= Pallavi Aiyar =

Indian journalist and author

Pallavi Aiyar is an Indian journalist and author currently based in Beijing. Previously, she was the Indonesia correspondent for The Hindu, Europe correspondent for the Business Standard and China bureau chief for The Hindu.

==Biography==
Aiyar is the daughter of Indian journalist Swaminathan Aiyar from his newsreader ex-wife Gitanjali Aiyar (née Ambegaonkar). She obtained a B.A in philosophy from St. Stephen's College, Delhi University, an M.A in modern history from St Edmund Hall, Oxford, and an MSc in global media and communications from the London School of Economics. In 1999, she became a journalist for Star News and eventually became the China bureau chief of The Hindu in 2006. In 2007, she was awarded the Prem Bhatia Memorial Prize for Excellence in Reporting.
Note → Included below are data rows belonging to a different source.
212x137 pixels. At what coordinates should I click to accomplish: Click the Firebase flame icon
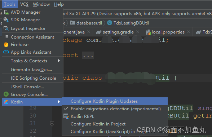tap(6, 44)
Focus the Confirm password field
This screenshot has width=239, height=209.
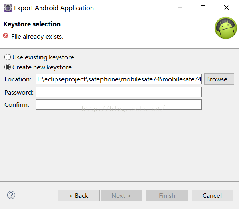tap(119, 105)
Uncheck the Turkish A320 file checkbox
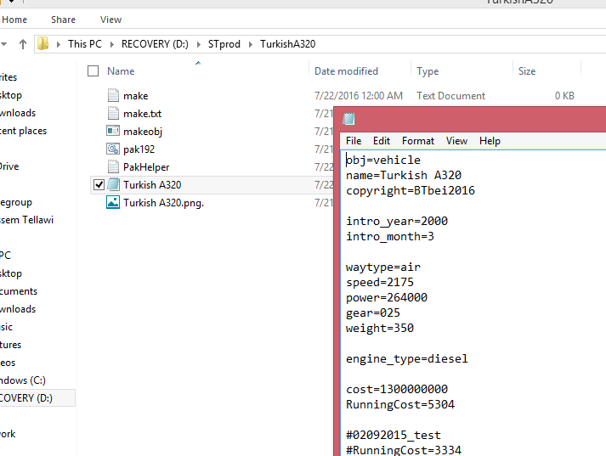This screenshot has height=456, width=606. point(98,185)
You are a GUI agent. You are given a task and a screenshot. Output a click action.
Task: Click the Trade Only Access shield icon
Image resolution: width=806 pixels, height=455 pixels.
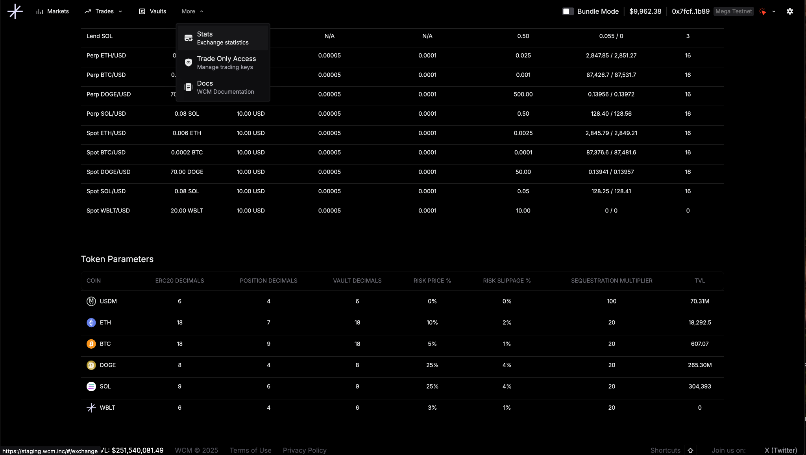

Also in 2007, she was a fellow at the Reuters Institute for the Study of Journalism at the University of Oxford.

In September 2008, she gave birth to her first son.

In July 2008, she published her first book, Smoke and Mirrors, (HarperCollins) on her experiences in China. The book won the Vodafone-Crossword Readers Choice Award for 2008. She is the also the author of the 2016 parenting memoir, Babies and Bylines, and 2011 novel, Chinese Whiskers. She was lead author of a new edition of the Lonely Planet, Discover China, guide tailored specifically for the Indian market. She has also published Punjabi Parmesan: Dispatches from a Europe in Crisis with Penguin India and New Old World: An Indian Journalist Discovers the Changing Face of Europe with St. Martin's Press.

She is a 2014 Young Global Leader of the World Economic Forum.